The interpretation of an evolutionary network is confounded by the fact that descendants of reticulation nodes have complex ancestry. Therefore, the concept of a Most Recent Common Ancestor (MRCA) is not as straightforward as it is for a tree, as there may be multiple paths from any one descendant back to its ancestors. This creates several possible interpretations of what we might mean by a MRCA.
Figure 1 illustrates the calculation of the MRCA in a tree of five taxa (A-E), showing the MRCA of taxa C and D. We simply trace each of the descendant taxa backward along the branches towards the root, and the ancestral node where all of these traces first intersect is the MRCA of those taxa.
Figure 2 illustrates a more complex history, involving two hybridization events. The incoming branches to the reticulation nodes have arrows, for emphasis. The figure also recognizes several possible interpretations of the MRCA of taxa C and D (see Huson and Rupp 2008; Fischer and Huson 2010).
A conservative definition of the MRCA (or a stable MRCA) is the intersection of all paths from the descendants to the root, so that any reticulation pushes the MRCA back towards the root. In this example it pushes the MRCA all the way to the root. Alternatively, we could define the Lowest Common Ancestor (or the minimal common ancestor) as the shared ancestor that is furthest from the root along any path. That is, the LCA is not an ancestor of any other common ancestor of the taxa concerned.
In the mathematical terminology of lattices, which can have an algebraic or order theoretic definition, the Conservative MRCA is called the Least Lower Bound (LLB) and the LCA is called the Greatest Lower Bound (GLB).

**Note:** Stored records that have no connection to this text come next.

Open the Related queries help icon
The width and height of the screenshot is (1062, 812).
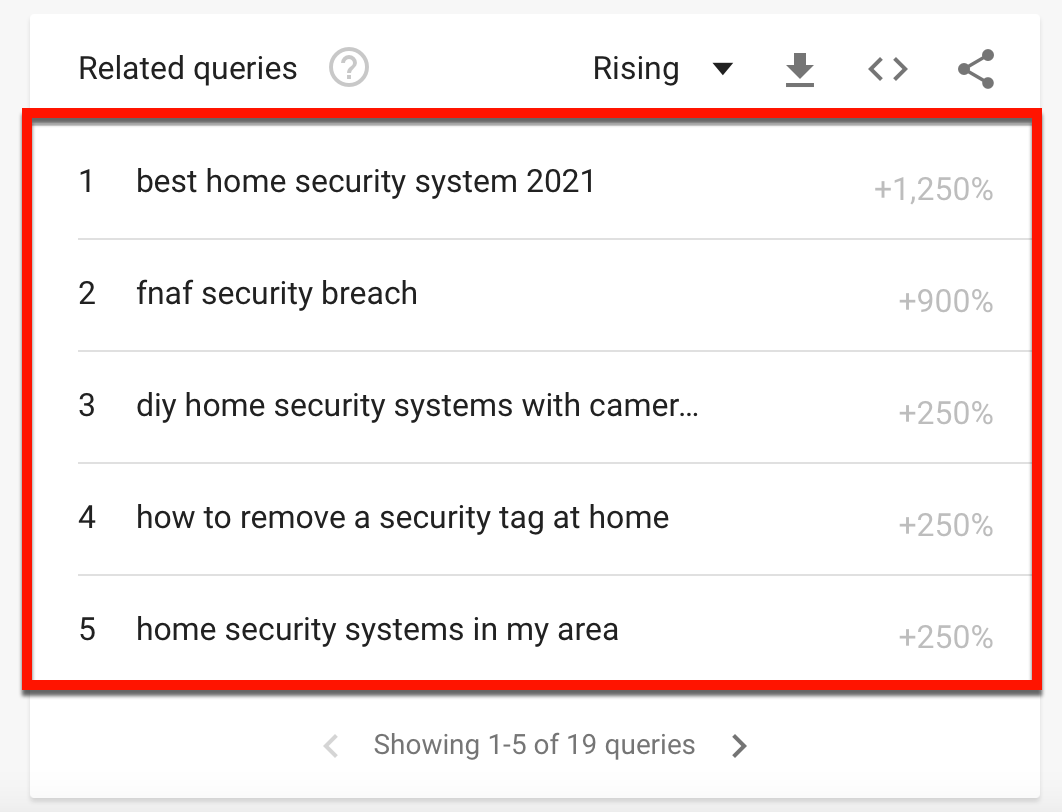pos(349,68)
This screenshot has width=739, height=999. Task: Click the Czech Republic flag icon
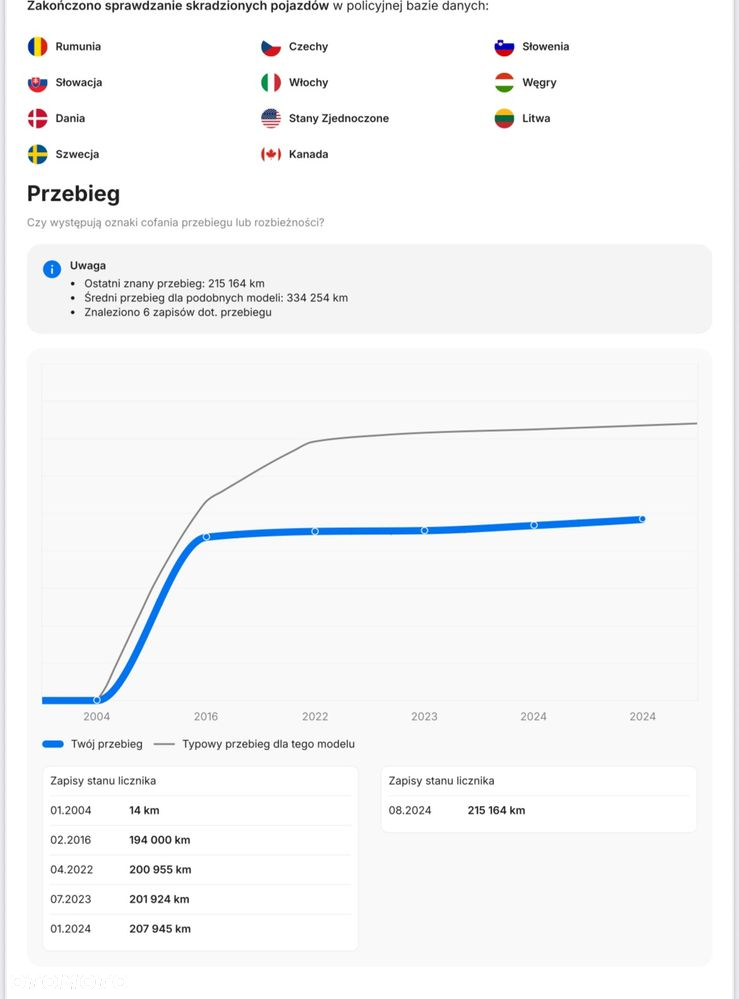[x=271, y=47]
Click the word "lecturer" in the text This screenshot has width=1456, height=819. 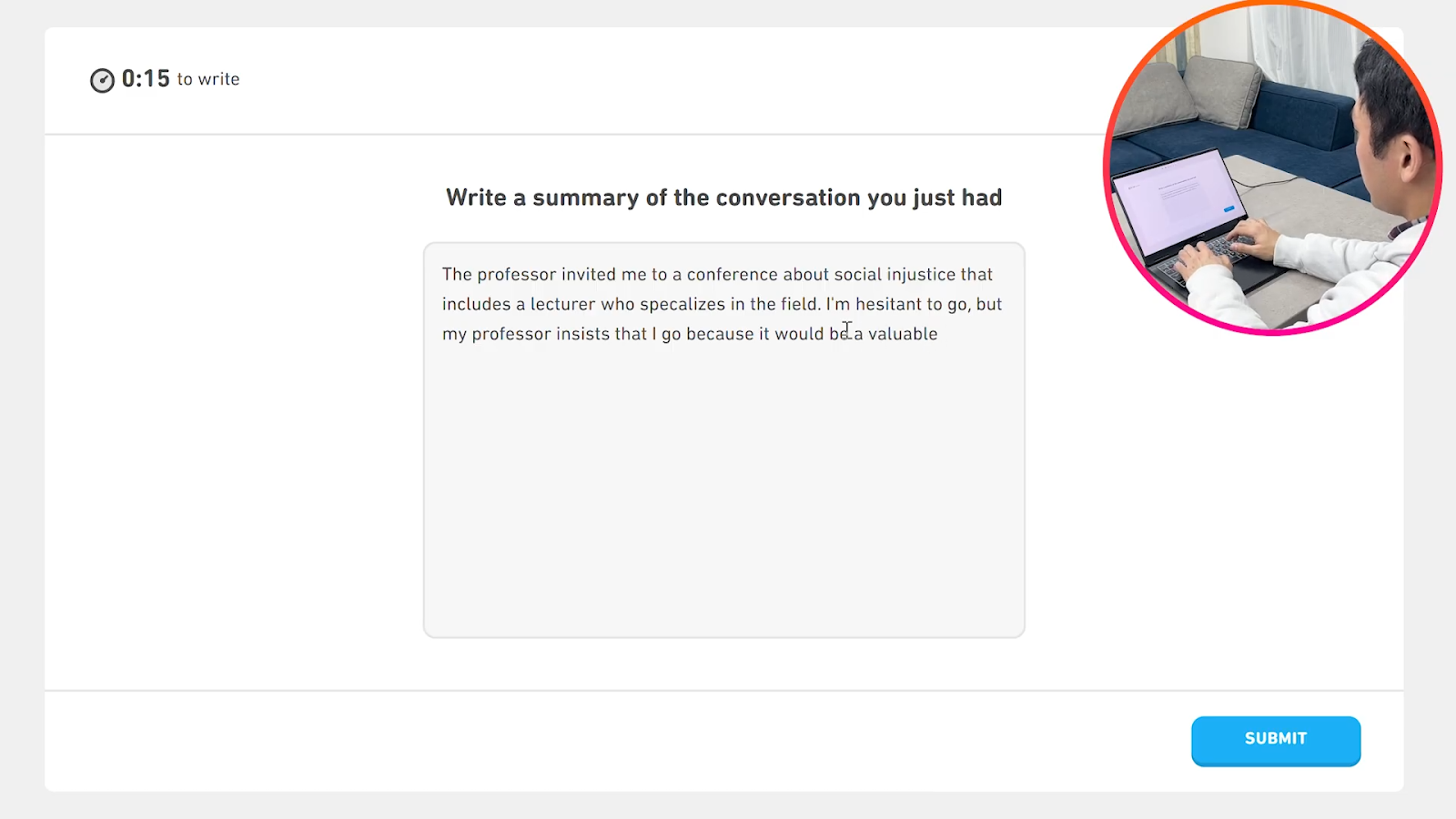[562, 305]
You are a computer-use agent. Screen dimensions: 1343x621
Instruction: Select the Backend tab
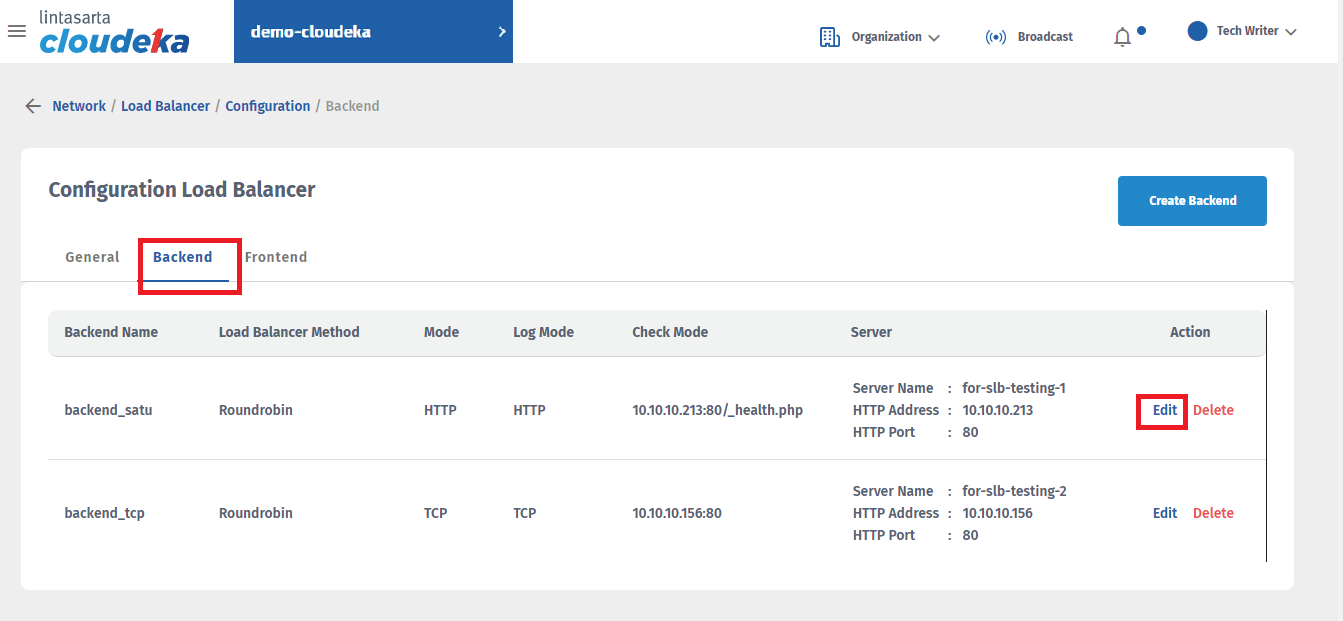(183, 257)
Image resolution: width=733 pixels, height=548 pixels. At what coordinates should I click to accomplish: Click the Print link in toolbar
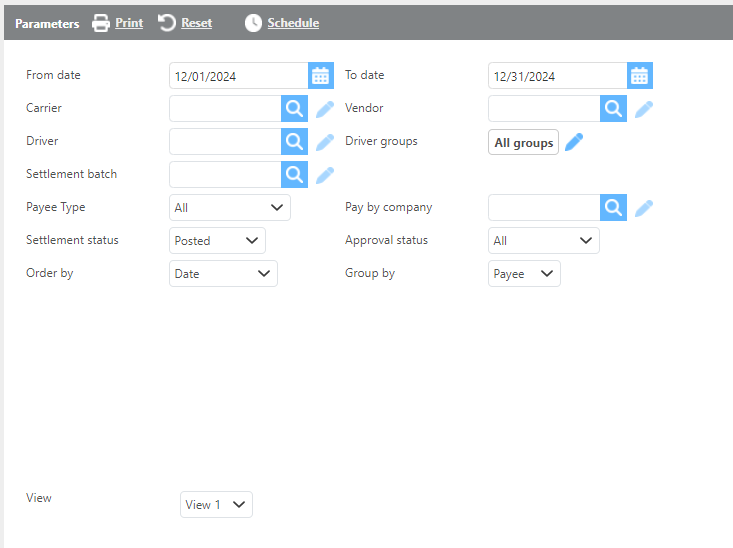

We could also have a biological compromise between these two mathematical concepts and recognize a Fuzzy MRCA, in which only a specified proportion of the paths (representing some proportion of the genomes) needs to be accommodated by the MRCA, thus keeping the MRCA close to the main collection of descendants (Fischer and Huson 2010). In this example, the Fuzzy MRCA represents 75% of the genome of taxon C and 100% of the genome of taxon D. (The Conservative MRCA represents 100% for both taxa, by definition; and in this example the LCA represents 50% of the genome of taxon C and 100% of the genome of taxon D.)
However, neither the Fuzzy MRCA nor the LCA is necessarily unique, although the Conservative MRCA will always be unique. Figure 3 shows an example where there are two independent LCAs of taxa C and D. Neither of these LCAs is an ancestor of the other, as required by the definition, and so they are both equal candidates as LCA. Each one represents 50% of the genome for both taxa C and D.
In terms of a lattice, Figure 2 is called a lower semi-lattice (or meet semi-lattice), because every pair of nodes has only one GLB, whereas Figure 3 is not a semi-lattice, because at least one node pair has more than one GLB.
This leads to the biological question of how we are best to interpret the MRCA in situations such as that represented by Figure 3. This is a question that does not yet seem to have been addressed by biologists. Figure 3 does not represent an impossible evolutionary history, although it may be an unusual one because one lineage hybridizes with another lineage twice, presumably at different times.
The lack of a unique LCA is clearly problematic, as it almost defeats the purpose of the concept of a MRCA. It would certainly make life easier if we could restrict evolutionary networks to the class of lower semi-lattices.
An alternative is to restrict the MRCA concept to the Conservative MRCA. However, it is easy to imagine situations where this pushes the MRCA so far towards the root of the network as to be uninformative, especially in cases involving horizontal gene transfer, which can occur between widely separated evolutionary groups. If we insist that a eukaryote MRCA represent 100% of the genome, and we include non-nuclear genomes in the calculation, then the Conservative MRCA creates an extreme theoretical problem.
A Fuzzy MRCA may be the best compromise between these two extremes, although there are obvious practical issues for obtaining agreement on how much of the genome history is to be discounted from the MRCA.
Fischer J., Huson D.H. (2010) New common ancestor problems in trees and directed acyclic graphs. Information Processing Letters 110: 331–335.
Huson D.H., Rupp R. (2008) Summarizing multiple gene trees using cluster networks. Lecture Notes in Bioinformatics 5251: 296–305.